Objective: Our purpose is to investigate 9-month results of allogeneic mesenchymal stromal cells (MSCs) application on the anastomosed nerve and to make a comparison of nerve regeneration between anastomosis+MSCs application and anastomosis only. Additionally, an association was sought between histologic outcome and level of apoptotic activity at 9th month. Materials and Methods: The study was carried out in three rats. The right buccal branch was anastomosed with sutures following complete transection, and the anastomosis site was treated with homologous MSCs. The right marginal mandibular branch was left intact, but it was in contact with MSCs. The left buccal branch was transected and anastomosed in a similar manner except for MSCs application. The left side marginal mandibular branch was left intact. At month 9, the surgical field was re-explored. Two nerve samples from four facial nerve branches, each 0.5 mm in length, were taken from distal to the anastomosis site, one for apoptosis and the other for histologic examination. Apoptosis was investigated and scored in two rats using TUNEL assay. Results: The histologic examination displayed regularly spaced axons with myelin sheath of appropriate thickness in intact nerve segments and nerve segments in contact with MSCs. Samples from those nerves anastomosed only and those anastomosed+MSCs treatment consisted of grouping axons in different size. These axons were enveloped by myelin sheath of some thickness. Quantitative measurements of axon diameter and myelin thickness compared favorably with those nerves anastomosed+ MSCs treatment versus anastomosed only.

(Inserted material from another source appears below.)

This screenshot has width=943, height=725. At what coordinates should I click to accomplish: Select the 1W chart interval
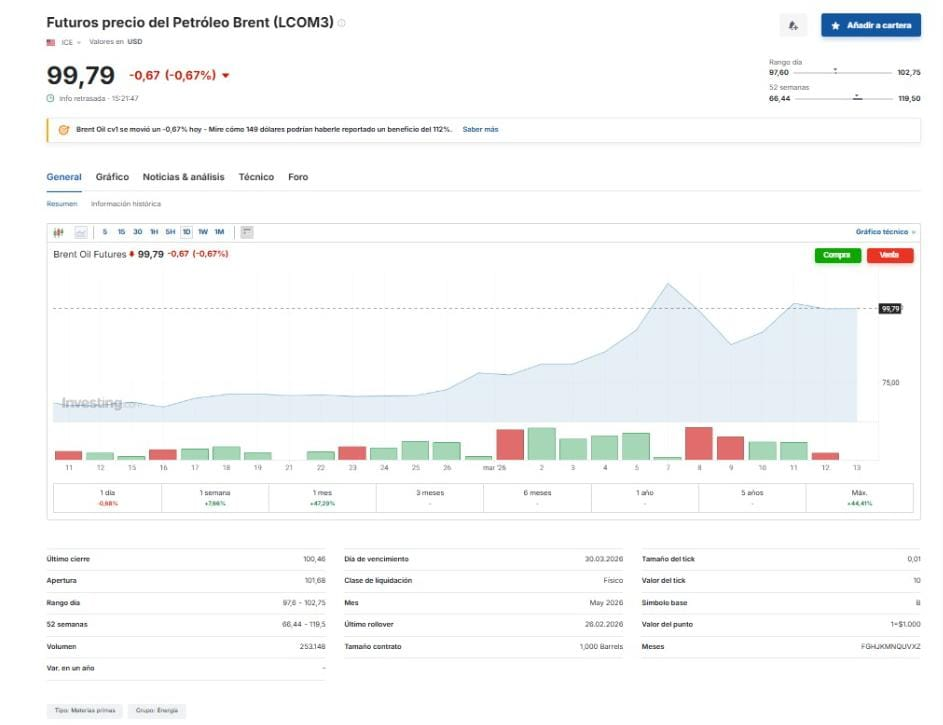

However, the difference between the two was not apparent as previous months. Intensity of apoptosis at month 9 was not found to correlate with histologic outcome, injury and use of MSCs. Conclusion: This 9-month study confirmed that use of MSCs in an anastomosed nerve promoted axonal regeneration and myelination. Apoptosis at month 9 does neither relate to histologic outcome nor use of MSC and previous injury. © The Mediterranean Society of Otology and Audiology.